People cite passages of the Law of Moses to the effect that non-conformity to normative sexual identities is an “abomination.”  But the Torah’s logic of “everything in a category to which it conforms” as the rule for establishing ritual purity and impurity means that “abomination” here includes sowing a field with two crops mixed, hybrid crops, eating shellfish or pork, weaving fabrics of blended materials as well as cross dressing or same-sex intimacy.   All these are of a piece, and this categorical logic was rejected by the Church when it accepted gentiles and stopped requiring the keeping of kosher laws. 

Ancient Hebrew is challenged in expressing abstractions: narrative, lists of examples, and listing opposites are the primary ways it uses for this.  Polar opposites are listed when what is intended is a diverse spectrum of reality between the poles.   Examples include:  “Yahweh shall preserve your going out and your coming in” (Psalm 121:8), where this means “preserve you at all times”;  “I know your rising up and your sitting down” (Isaiah 37:28), where this means “I know you completely.” 
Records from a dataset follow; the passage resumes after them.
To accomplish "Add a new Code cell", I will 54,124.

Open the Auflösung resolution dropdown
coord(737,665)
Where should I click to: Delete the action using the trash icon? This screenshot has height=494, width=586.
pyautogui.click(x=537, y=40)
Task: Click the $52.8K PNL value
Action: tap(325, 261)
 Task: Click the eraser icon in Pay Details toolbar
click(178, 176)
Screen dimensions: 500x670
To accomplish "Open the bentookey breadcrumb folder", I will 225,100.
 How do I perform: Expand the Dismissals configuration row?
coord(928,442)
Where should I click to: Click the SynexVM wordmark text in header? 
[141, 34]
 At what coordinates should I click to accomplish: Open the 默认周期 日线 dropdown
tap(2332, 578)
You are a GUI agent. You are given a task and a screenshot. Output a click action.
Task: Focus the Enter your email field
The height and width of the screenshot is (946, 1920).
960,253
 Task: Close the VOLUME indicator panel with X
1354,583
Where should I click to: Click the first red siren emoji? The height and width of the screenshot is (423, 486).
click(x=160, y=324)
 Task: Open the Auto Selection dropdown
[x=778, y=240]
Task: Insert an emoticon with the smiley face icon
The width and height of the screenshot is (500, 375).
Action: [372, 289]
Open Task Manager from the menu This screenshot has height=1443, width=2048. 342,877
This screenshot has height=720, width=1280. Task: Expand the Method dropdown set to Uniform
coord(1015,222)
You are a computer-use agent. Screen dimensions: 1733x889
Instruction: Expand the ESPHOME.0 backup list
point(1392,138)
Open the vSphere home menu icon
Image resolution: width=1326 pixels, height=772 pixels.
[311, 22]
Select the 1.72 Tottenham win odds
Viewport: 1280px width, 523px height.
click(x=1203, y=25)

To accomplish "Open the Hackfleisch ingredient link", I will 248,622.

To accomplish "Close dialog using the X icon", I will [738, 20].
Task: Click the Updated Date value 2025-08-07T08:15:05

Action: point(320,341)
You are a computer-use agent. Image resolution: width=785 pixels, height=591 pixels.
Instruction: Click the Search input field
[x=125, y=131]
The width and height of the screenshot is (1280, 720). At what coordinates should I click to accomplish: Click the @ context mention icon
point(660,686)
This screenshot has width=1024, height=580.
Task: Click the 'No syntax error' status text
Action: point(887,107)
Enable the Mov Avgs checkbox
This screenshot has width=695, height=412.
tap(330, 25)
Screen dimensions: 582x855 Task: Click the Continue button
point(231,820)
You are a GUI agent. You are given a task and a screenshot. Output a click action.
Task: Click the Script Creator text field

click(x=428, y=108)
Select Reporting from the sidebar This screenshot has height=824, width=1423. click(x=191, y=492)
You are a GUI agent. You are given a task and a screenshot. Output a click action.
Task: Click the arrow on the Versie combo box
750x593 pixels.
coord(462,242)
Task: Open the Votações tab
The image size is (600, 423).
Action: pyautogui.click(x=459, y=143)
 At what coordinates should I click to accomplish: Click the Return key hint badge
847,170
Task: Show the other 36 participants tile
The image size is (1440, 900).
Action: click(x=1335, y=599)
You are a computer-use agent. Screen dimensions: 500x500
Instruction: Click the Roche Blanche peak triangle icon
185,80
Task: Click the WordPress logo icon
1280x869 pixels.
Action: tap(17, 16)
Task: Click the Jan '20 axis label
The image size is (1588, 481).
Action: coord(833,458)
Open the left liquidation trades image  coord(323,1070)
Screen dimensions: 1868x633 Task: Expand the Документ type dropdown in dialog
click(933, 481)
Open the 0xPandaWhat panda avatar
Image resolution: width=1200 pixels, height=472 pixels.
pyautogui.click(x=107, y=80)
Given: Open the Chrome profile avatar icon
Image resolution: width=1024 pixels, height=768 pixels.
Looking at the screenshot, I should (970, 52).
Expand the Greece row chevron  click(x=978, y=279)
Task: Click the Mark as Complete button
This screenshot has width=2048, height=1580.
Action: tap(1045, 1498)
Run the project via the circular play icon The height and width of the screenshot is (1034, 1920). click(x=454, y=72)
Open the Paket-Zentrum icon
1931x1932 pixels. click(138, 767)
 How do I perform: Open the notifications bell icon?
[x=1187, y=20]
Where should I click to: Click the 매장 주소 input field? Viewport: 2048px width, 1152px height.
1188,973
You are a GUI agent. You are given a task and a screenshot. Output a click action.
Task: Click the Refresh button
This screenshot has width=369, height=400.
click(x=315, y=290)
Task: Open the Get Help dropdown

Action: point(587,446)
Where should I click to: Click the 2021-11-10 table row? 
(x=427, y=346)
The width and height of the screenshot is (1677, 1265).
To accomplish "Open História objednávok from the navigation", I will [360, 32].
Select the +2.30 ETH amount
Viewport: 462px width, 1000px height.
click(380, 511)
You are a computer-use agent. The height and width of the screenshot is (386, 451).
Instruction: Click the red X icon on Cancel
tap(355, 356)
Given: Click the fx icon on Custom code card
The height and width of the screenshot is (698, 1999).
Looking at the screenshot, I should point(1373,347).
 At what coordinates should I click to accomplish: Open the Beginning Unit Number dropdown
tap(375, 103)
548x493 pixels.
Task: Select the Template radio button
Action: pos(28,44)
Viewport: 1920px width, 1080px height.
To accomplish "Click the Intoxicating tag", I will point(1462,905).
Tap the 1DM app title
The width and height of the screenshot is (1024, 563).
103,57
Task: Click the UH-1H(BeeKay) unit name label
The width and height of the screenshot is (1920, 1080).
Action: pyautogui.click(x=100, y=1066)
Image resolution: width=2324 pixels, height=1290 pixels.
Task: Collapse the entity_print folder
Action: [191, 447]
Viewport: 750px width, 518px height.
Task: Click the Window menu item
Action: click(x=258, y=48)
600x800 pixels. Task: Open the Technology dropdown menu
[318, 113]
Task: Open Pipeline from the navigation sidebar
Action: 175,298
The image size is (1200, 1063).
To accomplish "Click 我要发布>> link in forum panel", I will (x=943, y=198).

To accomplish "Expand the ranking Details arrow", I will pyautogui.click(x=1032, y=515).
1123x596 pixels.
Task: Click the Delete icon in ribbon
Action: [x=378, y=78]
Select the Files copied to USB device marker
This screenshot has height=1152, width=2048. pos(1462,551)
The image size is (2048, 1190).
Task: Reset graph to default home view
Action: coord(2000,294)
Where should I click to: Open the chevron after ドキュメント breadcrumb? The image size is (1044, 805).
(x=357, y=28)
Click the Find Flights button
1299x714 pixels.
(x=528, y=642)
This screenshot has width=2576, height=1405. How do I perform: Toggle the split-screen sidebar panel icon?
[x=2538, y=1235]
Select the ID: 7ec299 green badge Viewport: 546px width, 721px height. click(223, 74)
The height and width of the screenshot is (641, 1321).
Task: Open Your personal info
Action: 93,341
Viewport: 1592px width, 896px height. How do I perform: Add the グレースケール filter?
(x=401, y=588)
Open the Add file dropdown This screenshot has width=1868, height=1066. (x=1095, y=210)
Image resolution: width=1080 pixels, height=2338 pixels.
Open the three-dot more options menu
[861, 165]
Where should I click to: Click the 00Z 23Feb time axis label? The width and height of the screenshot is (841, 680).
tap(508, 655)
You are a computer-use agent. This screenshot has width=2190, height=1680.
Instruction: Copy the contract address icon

Reading such phrases literally can make you totally miss the point.  “God created man in his own image, in the image of God, He created them, male and female created He them” (Gen 1:37 KJV) is often used as a proof text by Biblical fundamentalists for the immutability and prescriptive normativity of gender difference, a misreading strengthened by the mistranslation of ‘adam as “man” rather than “humankind.”  This is where the idea “God created Adam and Eve, not Adam and Steve” comes from.     But here, polarities are clearly representing the spectrum between them and a much better translation should be: 

God created humankind in God’s image;
    in God’s own image God created them;
    male, female, and all in between:  God created them.

Our honoring of St. Marinos underscores the fact that God’s grace operates for all regardless of the spectrums on which they appear.  So should our showing of God’s grace.